In our study, it was found that the adenoviruses infected in hospitalized children with ARTI were mainly type 3 and type 7. Higher percentage of shortness of breath, multilobar infiltration, and pleural effusion were observed in clinical symptoms of type 7. A study noted that the main type of AdV infections among inpatients and outpatients in south China were type 7 [11]. A study by Yali Duan [12] et al. noted that a cross-sectional study of nine hospitals in different provinces of China pointed out that the predominant types in the northern local epidemic were types 3 and 7, and the predominant types in the southern region were types 2 and 3. In addition, a shift in the predominant AdV endemic type from type 3 to type 7 was monitored in Guangdong, and this change in type may have caused the AdV outbreak in the southern region in 2018 [13]. The findings of these studies are generally consistent with our results, implying that there are no significant differences in the AdV types leading to ARTI across Chinese provinces.
ARTI is a common disease in children, which can occur throughout the year and has a high morbidity and mortality rate, seriously affecting the lives of people worldwide, and AdV infection is one of the important pathogens causing ARTI in children [14]. AdV is commonly found in nature and AdV infections have been reported worldwide. Since 1953, when Rowe first isolated AdV, and 1958, when research on AdV infections began in China, previous reports indicated that 100 serotypes have been identified, divided into two genera, mammalian AdV and avian AdV, while human AdV is divided into 7 subgroups A-G, with more than 80 different serotypes, which can exist as regional, epidemic and sporadic infections with worldwide, or outbreaks epidemics [15]. Different types of human AdV have different characteristics such as histophilia, pathogenicity, and endemic areas, and are mainly transmitted through droplets, contact, and fecal-oral, etc. Patients with AdV infection and those with occult infection are the main sources of infection, which can cause pneumonia, pharyngeal-conjugate fever, tonsillitis, cystitis, encephalitis, and enteritis, etc. Most patients have mild or insignificant symptoms, but the infection can also spread to the whole body and severe pneumonia, and even death; in addition, AdV infection can leave different degrees of sequelae, and most patients have a poor prognosis, which has a serious impact on the quality of life of the children [16]. Therefore, it is necessary to analyze the typology and clinical characteristics of AdV infection in children with ARTI in order to provide a basis for clinical prevention and treatment.
As AdV recombination leads to the continuous emergence of novel types, the International AdV Organization believes that the acquisition of the three gene sequences, five-neighborhood, six-neighborhood and fibronectin, is necessary to determine the AdV type [13]. The results of the present study showed consistent results of typing of 231 cases with 3 genes, where 49.78% (115/231) of AdV type 3, 41.56% (96/231) of type 7 and 8.66% (20/231) of other types were identified, which is consistent with the results of the above study.
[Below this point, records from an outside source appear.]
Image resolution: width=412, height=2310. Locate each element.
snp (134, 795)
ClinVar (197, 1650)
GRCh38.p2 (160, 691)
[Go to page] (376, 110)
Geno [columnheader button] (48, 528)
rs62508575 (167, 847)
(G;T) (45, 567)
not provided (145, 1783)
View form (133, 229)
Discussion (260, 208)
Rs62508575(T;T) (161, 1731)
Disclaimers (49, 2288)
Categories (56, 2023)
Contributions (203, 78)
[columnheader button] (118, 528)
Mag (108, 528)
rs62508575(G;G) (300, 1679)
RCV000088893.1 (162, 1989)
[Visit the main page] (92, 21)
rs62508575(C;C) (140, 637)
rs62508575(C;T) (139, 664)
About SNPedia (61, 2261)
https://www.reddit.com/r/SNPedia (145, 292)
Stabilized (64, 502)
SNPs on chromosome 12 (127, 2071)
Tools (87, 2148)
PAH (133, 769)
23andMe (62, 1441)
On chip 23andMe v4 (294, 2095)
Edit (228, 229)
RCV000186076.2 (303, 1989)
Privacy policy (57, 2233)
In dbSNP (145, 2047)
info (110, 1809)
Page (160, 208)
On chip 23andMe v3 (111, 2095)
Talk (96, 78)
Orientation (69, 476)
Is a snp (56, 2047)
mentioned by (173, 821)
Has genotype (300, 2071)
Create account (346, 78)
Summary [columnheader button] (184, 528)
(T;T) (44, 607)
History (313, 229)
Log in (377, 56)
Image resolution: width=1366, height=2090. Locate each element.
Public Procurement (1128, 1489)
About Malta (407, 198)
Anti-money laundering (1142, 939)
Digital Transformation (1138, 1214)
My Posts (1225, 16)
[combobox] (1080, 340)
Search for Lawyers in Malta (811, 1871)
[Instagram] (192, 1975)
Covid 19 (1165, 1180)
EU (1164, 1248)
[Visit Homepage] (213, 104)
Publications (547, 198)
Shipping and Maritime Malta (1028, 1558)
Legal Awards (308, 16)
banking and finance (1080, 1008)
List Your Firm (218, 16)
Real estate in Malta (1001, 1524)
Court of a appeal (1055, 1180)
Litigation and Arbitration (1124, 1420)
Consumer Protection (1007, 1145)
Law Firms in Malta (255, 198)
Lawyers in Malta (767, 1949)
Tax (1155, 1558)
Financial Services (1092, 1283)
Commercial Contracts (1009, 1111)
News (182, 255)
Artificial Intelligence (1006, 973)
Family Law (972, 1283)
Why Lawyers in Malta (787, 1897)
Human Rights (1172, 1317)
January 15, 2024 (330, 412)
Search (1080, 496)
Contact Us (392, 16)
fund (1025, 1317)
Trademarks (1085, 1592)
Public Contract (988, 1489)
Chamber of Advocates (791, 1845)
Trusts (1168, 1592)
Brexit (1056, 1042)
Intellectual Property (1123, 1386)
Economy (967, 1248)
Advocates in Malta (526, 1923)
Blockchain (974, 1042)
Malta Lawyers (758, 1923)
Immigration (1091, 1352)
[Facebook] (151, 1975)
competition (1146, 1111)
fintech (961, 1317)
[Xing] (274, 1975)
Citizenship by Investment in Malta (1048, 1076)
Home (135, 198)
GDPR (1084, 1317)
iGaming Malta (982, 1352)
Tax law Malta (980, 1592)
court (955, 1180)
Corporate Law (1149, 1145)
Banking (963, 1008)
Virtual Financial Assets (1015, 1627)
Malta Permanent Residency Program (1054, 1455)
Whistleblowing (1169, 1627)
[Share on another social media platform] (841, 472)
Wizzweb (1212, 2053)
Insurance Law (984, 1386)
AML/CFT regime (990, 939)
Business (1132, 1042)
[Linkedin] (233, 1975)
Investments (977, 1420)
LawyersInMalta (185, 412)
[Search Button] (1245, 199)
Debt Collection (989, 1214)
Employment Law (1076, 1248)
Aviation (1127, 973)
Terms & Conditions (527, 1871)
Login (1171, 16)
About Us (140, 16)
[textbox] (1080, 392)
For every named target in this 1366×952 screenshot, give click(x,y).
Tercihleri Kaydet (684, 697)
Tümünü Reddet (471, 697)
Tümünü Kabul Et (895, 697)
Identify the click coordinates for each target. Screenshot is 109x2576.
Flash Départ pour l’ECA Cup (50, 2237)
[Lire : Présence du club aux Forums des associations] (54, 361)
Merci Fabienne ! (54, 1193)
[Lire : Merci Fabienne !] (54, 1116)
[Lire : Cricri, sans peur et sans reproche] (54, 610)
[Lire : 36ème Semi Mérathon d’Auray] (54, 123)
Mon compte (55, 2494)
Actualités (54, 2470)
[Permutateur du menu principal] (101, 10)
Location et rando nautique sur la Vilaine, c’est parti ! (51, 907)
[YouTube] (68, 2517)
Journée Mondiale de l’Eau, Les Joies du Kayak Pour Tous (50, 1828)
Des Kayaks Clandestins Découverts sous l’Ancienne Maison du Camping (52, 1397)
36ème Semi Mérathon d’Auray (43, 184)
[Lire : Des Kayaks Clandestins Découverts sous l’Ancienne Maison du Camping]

The results of Lin [17] et al. pointed out that type 7 infections have lower white blood cell counts than type 3 infected children and higher calcitonin pro and C-reactive protein levels were high. The results of the present study showed that type 7 wheezing or shortness of breath, multilobar infiltrates, pleural effusion proportion and calcitoninogen were significantly higher than type 3 and other types, and leukocyte count was lower than type 3 and other types (P < 0.05), suggesting that the inflammatory response is higher in children with ARTI with AdV-positive gene type 7 who have more symptoms of wheezing or shortness of breath and a reduced leukocyte count and higher levels of calcitoninogen. The results of the present study differ from the above-mentioned studies in that the results of the present study did not find any difference in C-reactive protein levels between type 3 and type 7 infections. In addition, the comparison of critical AdV pneumonia, admission to pediatric intensive care unit (PICU), invasive mechanical ventilation and death among type 3, type 7 and other types in this study (P > 0.05), but type 7 critical AdV pneumonia, admission to PICU, invasive mechanical ventilation and death were slightly higher than type 3 and other types, which may be analyzed because type 7 AdV infection is more likely to progress to severe disease. The study by Xie [18] et al. noted that type 7 AdV infections are more likely to progress to severe pneumonia, with higher oxygen requirements and longer hospital stays. Similarly, Fu [19] et al. showed through in vivo, in vitro and clinical correlation analysis that type 7 AdV has a greater replication capacity compared to type 3 AdV and can promote and exacerbate cytokine responses, resulting in a more severe respiratory inflammatory response.
There are shortcomings in this study. The results of this study are retrospective and only represent the typology and clinical symptoms of AdV infection in children admitted to our hospital with ARTI. In addition, significant differences in the distribution of AdV infection subtypes between children in the north and south of China have been previously found, and subsequent multicenter studies need to take into account sampling in the north and south. Moreover, the recently discovered association of severe acute hepatitis with AdV and SARS-CoV-2 should be included in subsequent studies if possible.